OpenAI’s Privacy Policy and Ads Principles seem at odds| Business News

OpenAI makes it clear that ads will not appear in conversations when a user is talking to ChatGPT about sensitive subjects. (Official photo)


OpenAI will soon be walking down the path of an advertisement supported business model, as the artificial intelligence (AI) company says users who use ChatGPT for Free or are subscribed to the affordable Go plan will start seeing ads in their conversations in the coming months. This rollout will start with users in the US, and eventually go global. This is, in corporate terms, as clear a volte-face as you’d ever seen.

OpenAI makes it clear that ads will not appear in conversations when a user is talking to ChatGPT about sensitive subjects. (Official photo)

Here’s some context. As far back as in May 2024, OpenAI CEO Sam Altman said advertisements on ChatGPT will be a last resort. His exact words at the time, “Ads plus AI is sort of uniquely unsettling to me. I kind of think of ads as a last resort for us for a business model.” Fast forward to January of 2026, “It is clear to us that a lot of people want to use a lot of AI and don’t want to pay, so we are hopeful a business model like this can work.” Somewhere in-between, in an official OpenAI podcast, Altman had openly wondered how humans managed to raise children in the years before AI.

OpenAI makes it clear that ads will not appear in conversations when a user is talking to ChatGPT about sensitive subjects such as health, mental health, or politics. The company also won’t show ads to teens under the age of 18 (and this will also use predictive methods, in case a user hasn’t explicitly shared their age). OpenAI also insists that in-conversation ads do not influence the answers. If users want an ad-free ChatGPT experience, they’d need to pay for the Plus, Pro, Business, or Enterprise subscriptions.

The move marks ChatGPT on the path to being one of the largest online advertising platforms, alongside Google Search and Meta’s social media apps. OpenAI had reported more than 800 million weekly active users, in late 2025.

Balancing ads with everything else

Nevertheless, with OpenAI now talking up their approach to advertising, it is important to weigh this against the broader scoped Privacy Policy (the version we are referring to, is the latest one, published 27 June 2025), with some contrasts in claims that will be quite clear to anyone reading attentively.

The Privacy Policy reads, “We don’t “sell” Personal Data or “share” Personal Data for cross-contextual behavioral advertising, and we do not process Personal Data for “targeted advertising” purposes (as those terms are defined under state privacy laws).” This should simply make advertising, if followed to the fullest, untenable.
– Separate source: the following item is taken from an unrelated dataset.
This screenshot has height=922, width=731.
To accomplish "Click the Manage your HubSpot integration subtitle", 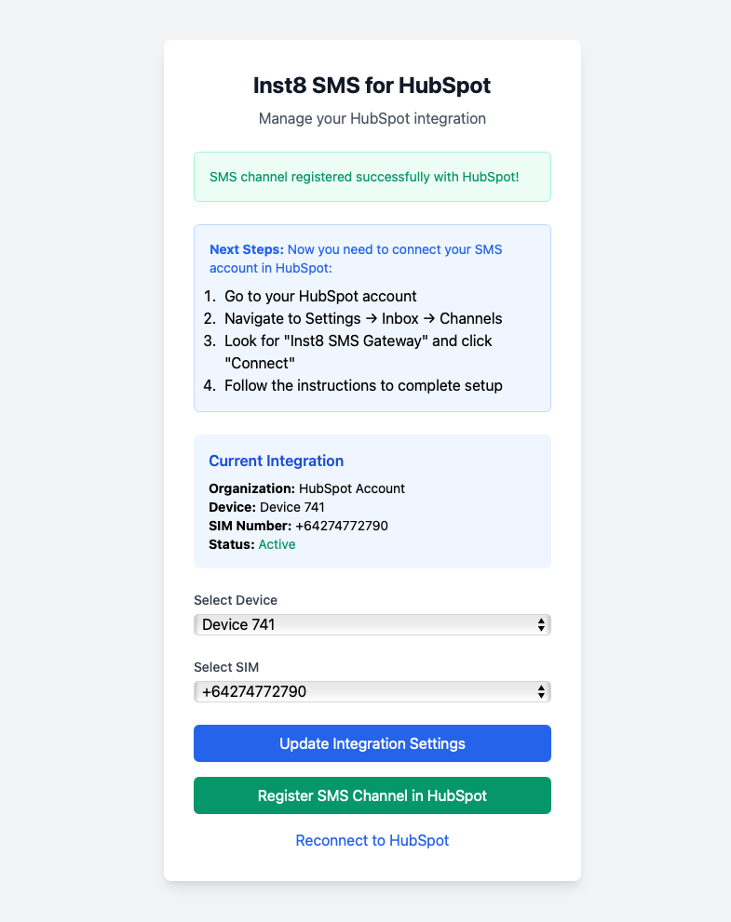I will point(372,118).
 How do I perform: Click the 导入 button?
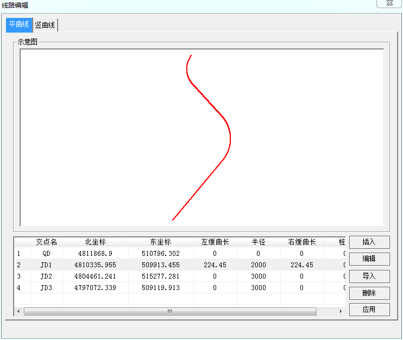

The Ad Principles insists that while advertisements users see within ChatGPT will be within the conversation interface (and expected to be related to that conversation), these “Ads do not influence the answers ChatGPT gives you. Answers are optimized based on what’s most helpful to you. Ads are always separate and clearly labeled.”

It is difficult to imagine how OpenAI will be able to serve ads without accessing the contents and context of a conversation, and OpenAI’s claims haven’t been independently verified yet. Any ad-supported business model will inevitably use data for optimised and contextual ads, for highest click throughs and interactions, as the business model demands.
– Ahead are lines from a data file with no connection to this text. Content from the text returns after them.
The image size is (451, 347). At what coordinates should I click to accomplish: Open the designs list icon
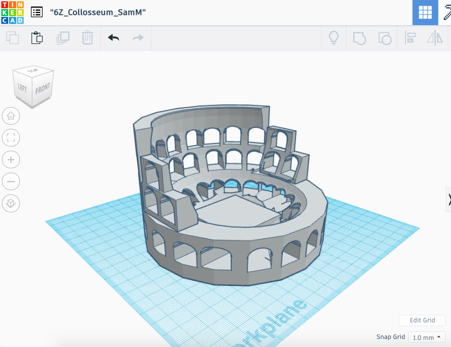pyautogui.click(x=37, y=12)
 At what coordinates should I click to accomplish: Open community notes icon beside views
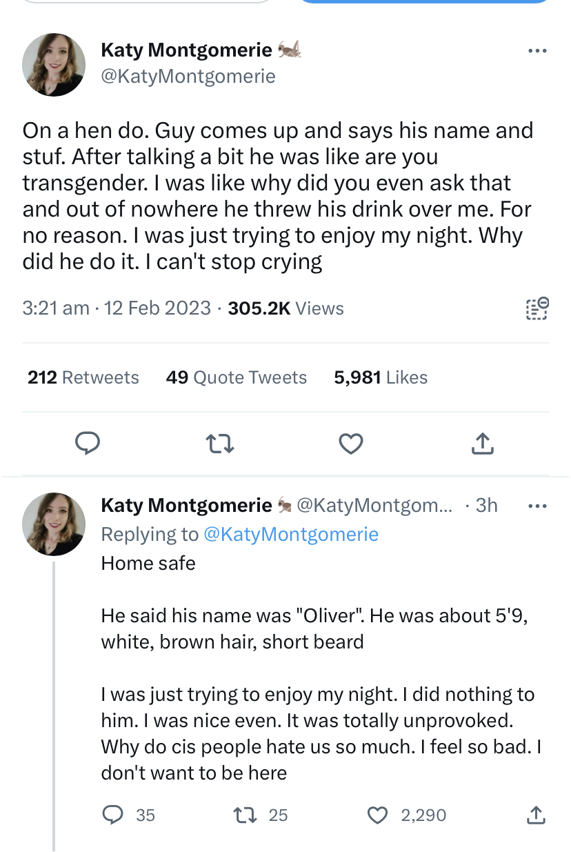pos(537,308)
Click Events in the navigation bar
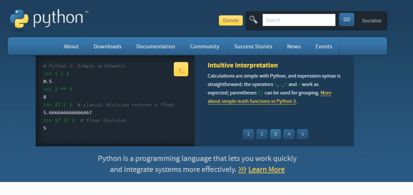This screenshot has height=195, width=413. pyautogui.click(x=323, y=46)
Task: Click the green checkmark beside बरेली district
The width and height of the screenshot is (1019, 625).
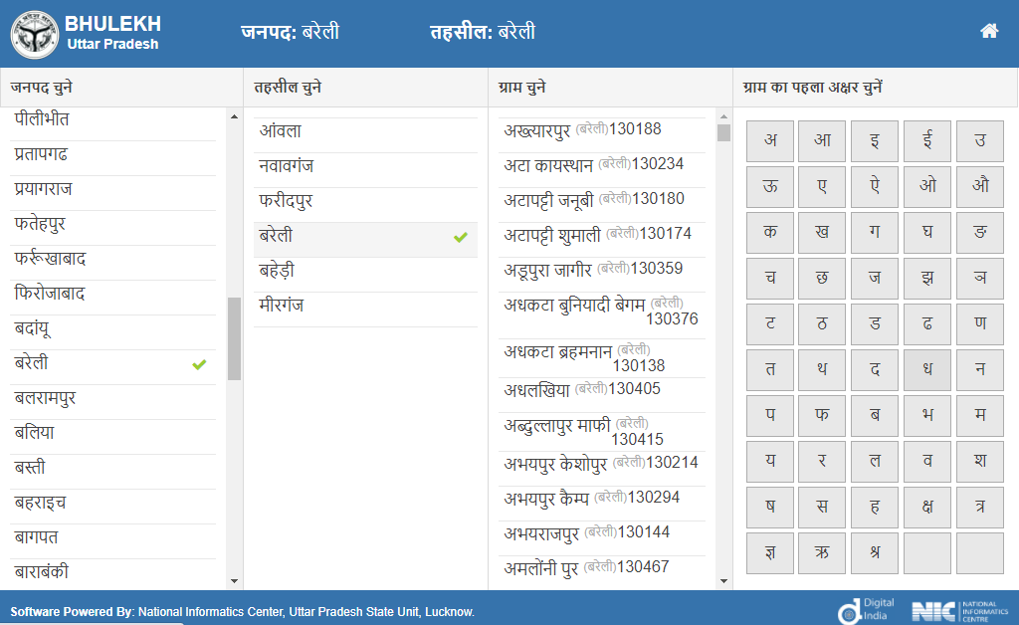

OpenAI’s new Ad Principles clearly suggest that OpenAI will “keep your conversations with ChatGPT private from advertisers, and we never sell your data to advertisers.” However, the Privacy Policy’s wordings read, “When you use our Services, we collect Personal Information that is included in the input, file uploads, or feedback that you provide to our Services.”

The Privacy Policy repeatedly makes it clear that OpenAI will use a user’s personal information to “improve our Services” — and one of these mentioned services now happens to include an online advertisement platform.
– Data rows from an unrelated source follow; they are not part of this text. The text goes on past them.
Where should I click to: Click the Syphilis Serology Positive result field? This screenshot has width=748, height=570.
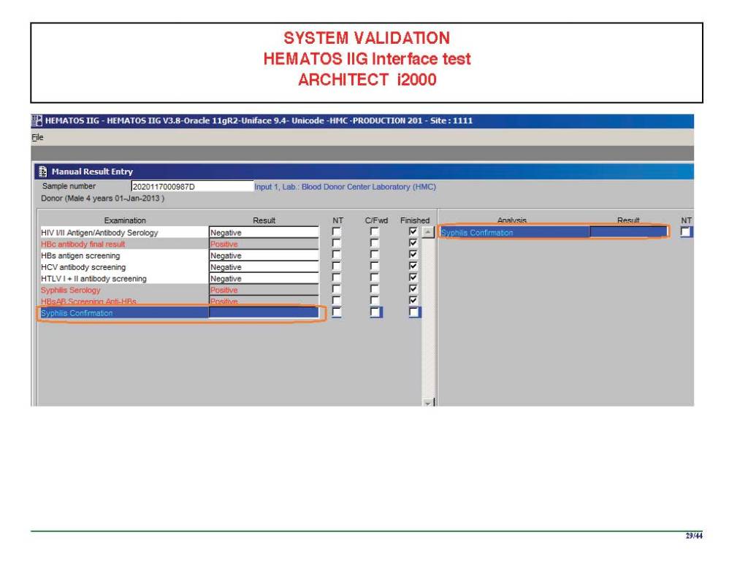(x=264, y=290)
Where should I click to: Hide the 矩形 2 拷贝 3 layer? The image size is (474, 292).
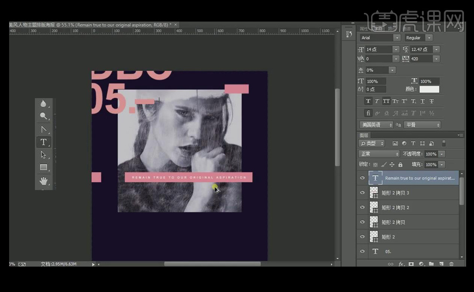362,193
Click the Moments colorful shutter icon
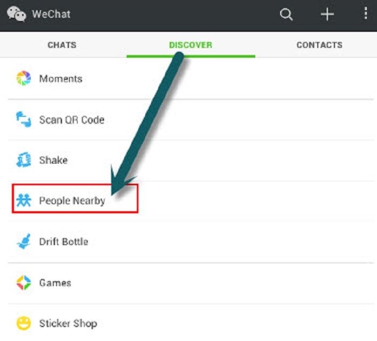377x341 pixels. click(24, 78)
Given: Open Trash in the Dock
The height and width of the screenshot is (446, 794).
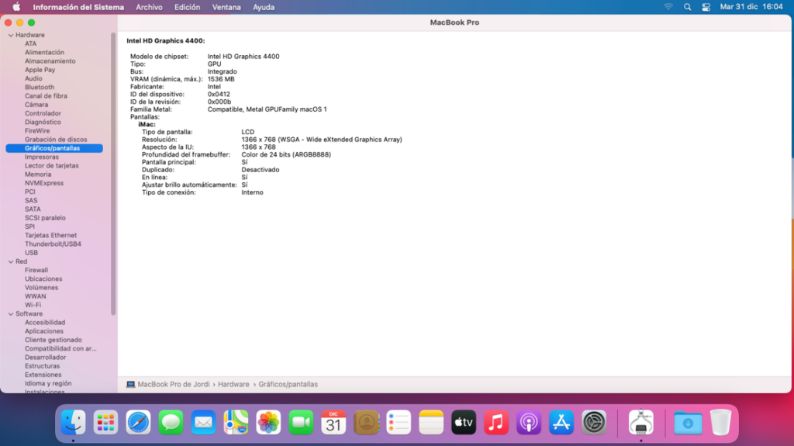Looking at the screenshot, I should (x=720, y=423).
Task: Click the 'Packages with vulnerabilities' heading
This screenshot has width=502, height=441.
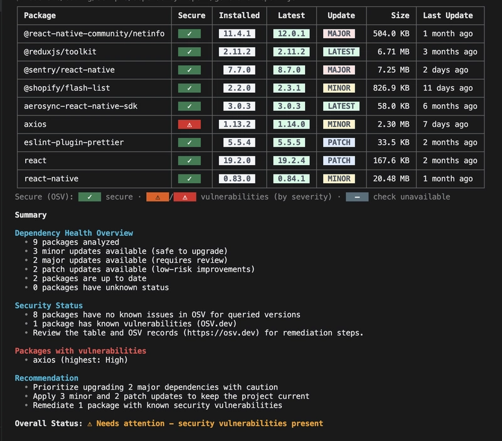Action: 80,351
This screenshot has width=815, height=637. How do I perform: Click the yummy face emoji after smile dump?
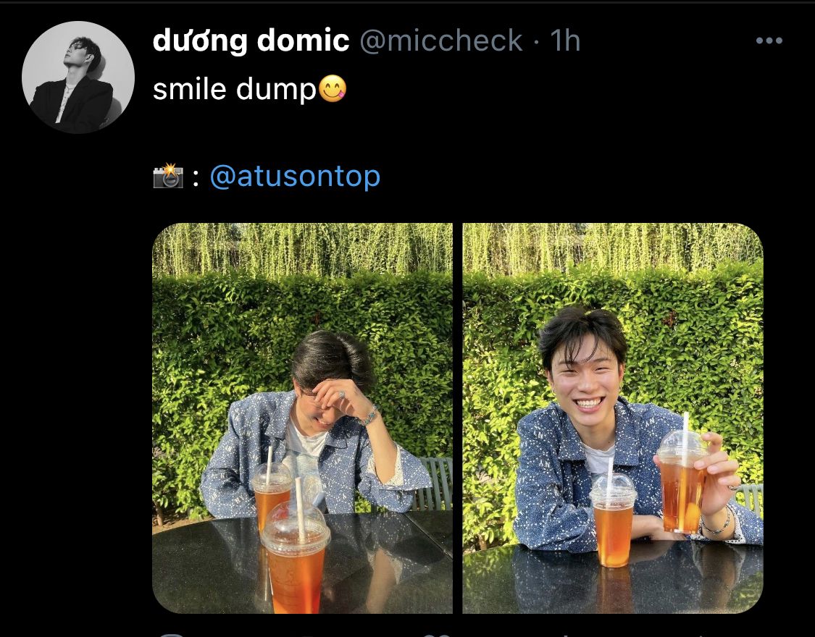[x=333, y=90]
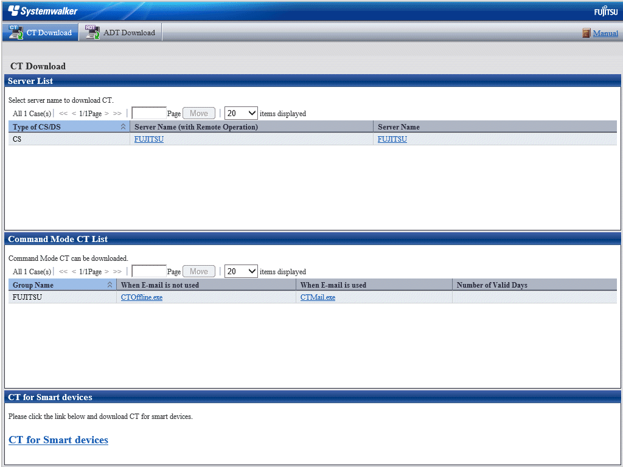
Task: Open the Manual link
Action: [x=605, y=33]
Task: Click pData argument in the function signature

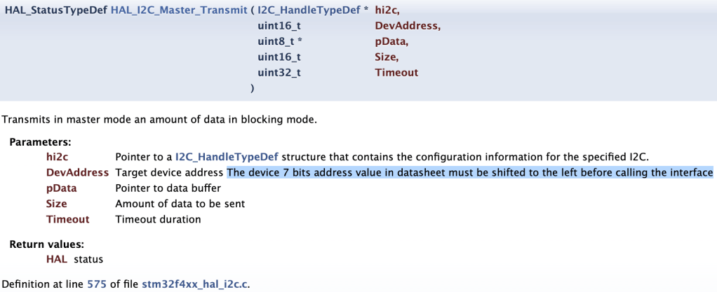Action: point(391,41)
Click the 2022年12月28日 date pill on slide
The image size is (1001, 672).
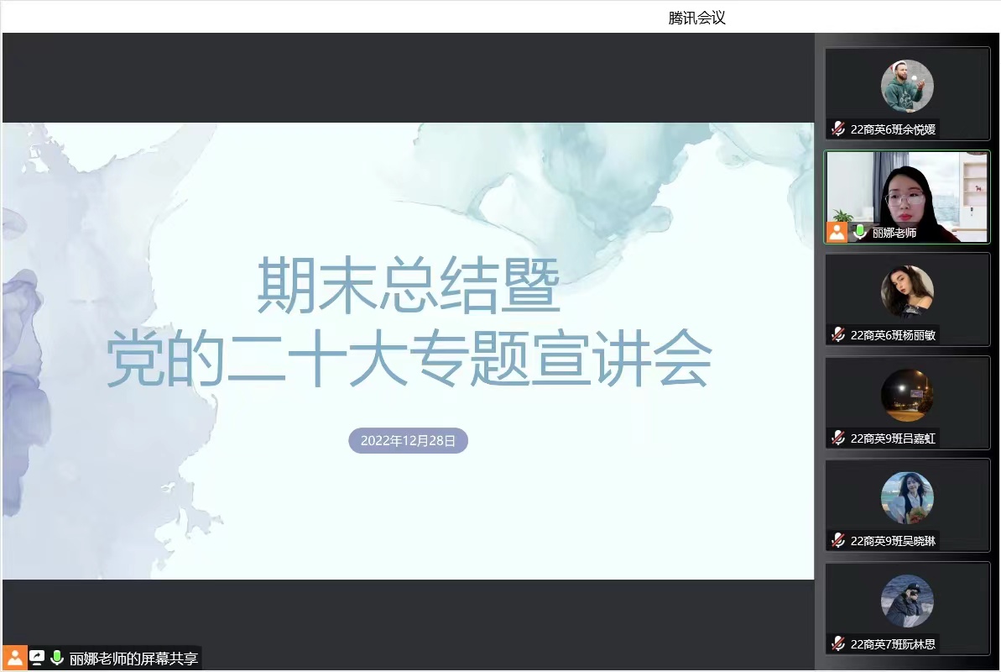[408, 440]
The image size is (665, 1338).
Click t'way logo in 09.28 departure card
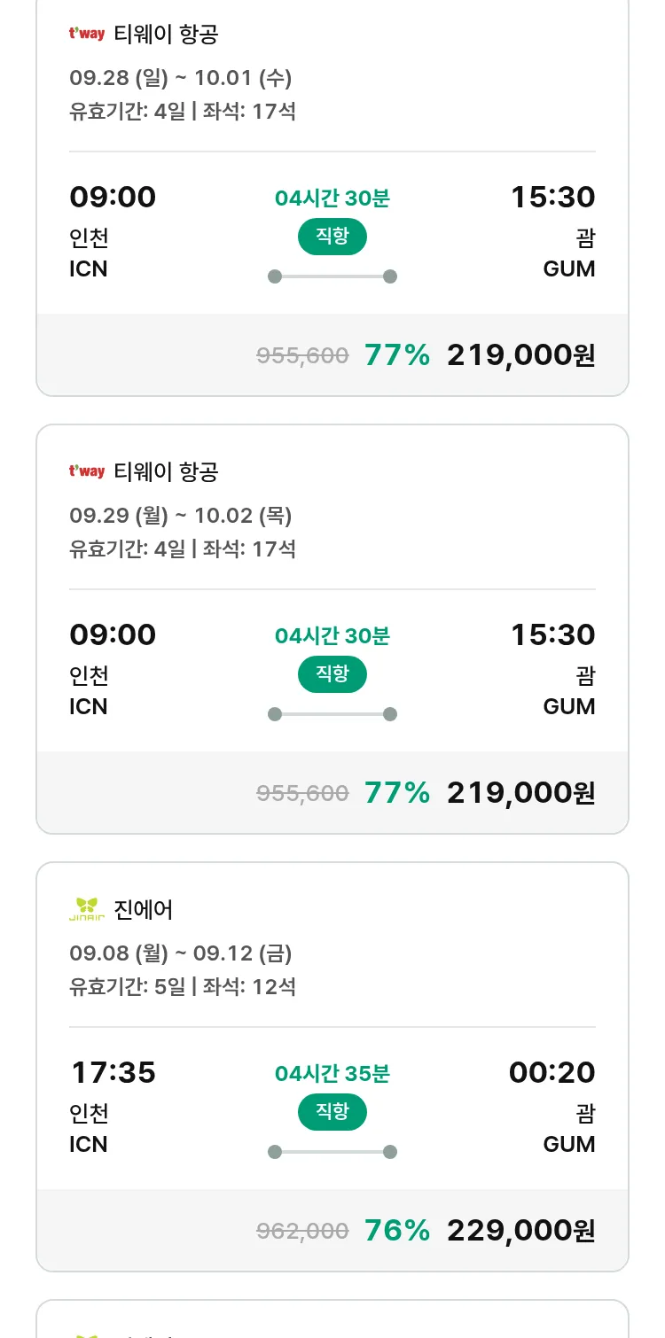[x=87, y=35]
The new Ads Principles also makes it clear that a user has control over how their data is used. “You can turn off personalization, and you can clear the data used for ads at any time,” the principles say. This means data for the purpose of advertisement delivery is enabled by default for all users using ChatGPT for free or on the Go subscription tier. For the argument that this data isn’t being shared with advertisers directly, may be true — just that OpenAI may well build relevant user profiles to serve ads.

This takes us back to the Privacy Policy, which at this time reads, “We don’t “sell” Personal Data or “share” Personal Data for cross-contextual behavioral advertising, and we do not process Personal Data for “targeted advertising” purposes”. So far, OpenAI’s policy allows for collection of data from prompts, files uploaded into the chatbot, images or audio shared, location data, device info, and time zone, as well as a sketch of usage patterns, which they say is for improving the service, research, as well as training the models that power ChatGPT.

Chances are, this data will now be the foundation of an ad-supported service.

OpenAI had been hinting at ads for a while now, and the AI company had also experimented with app promotions in late 2025, something they rolled back after user’s expressed frustration over the changes. OpenAI says ads are important now, “so more people can benefit from our tools with fewer usage limits.” Which raises a question — if advertisements in ChatGPT were a last resort, what does it really mean for OpenAI’s long-term business health?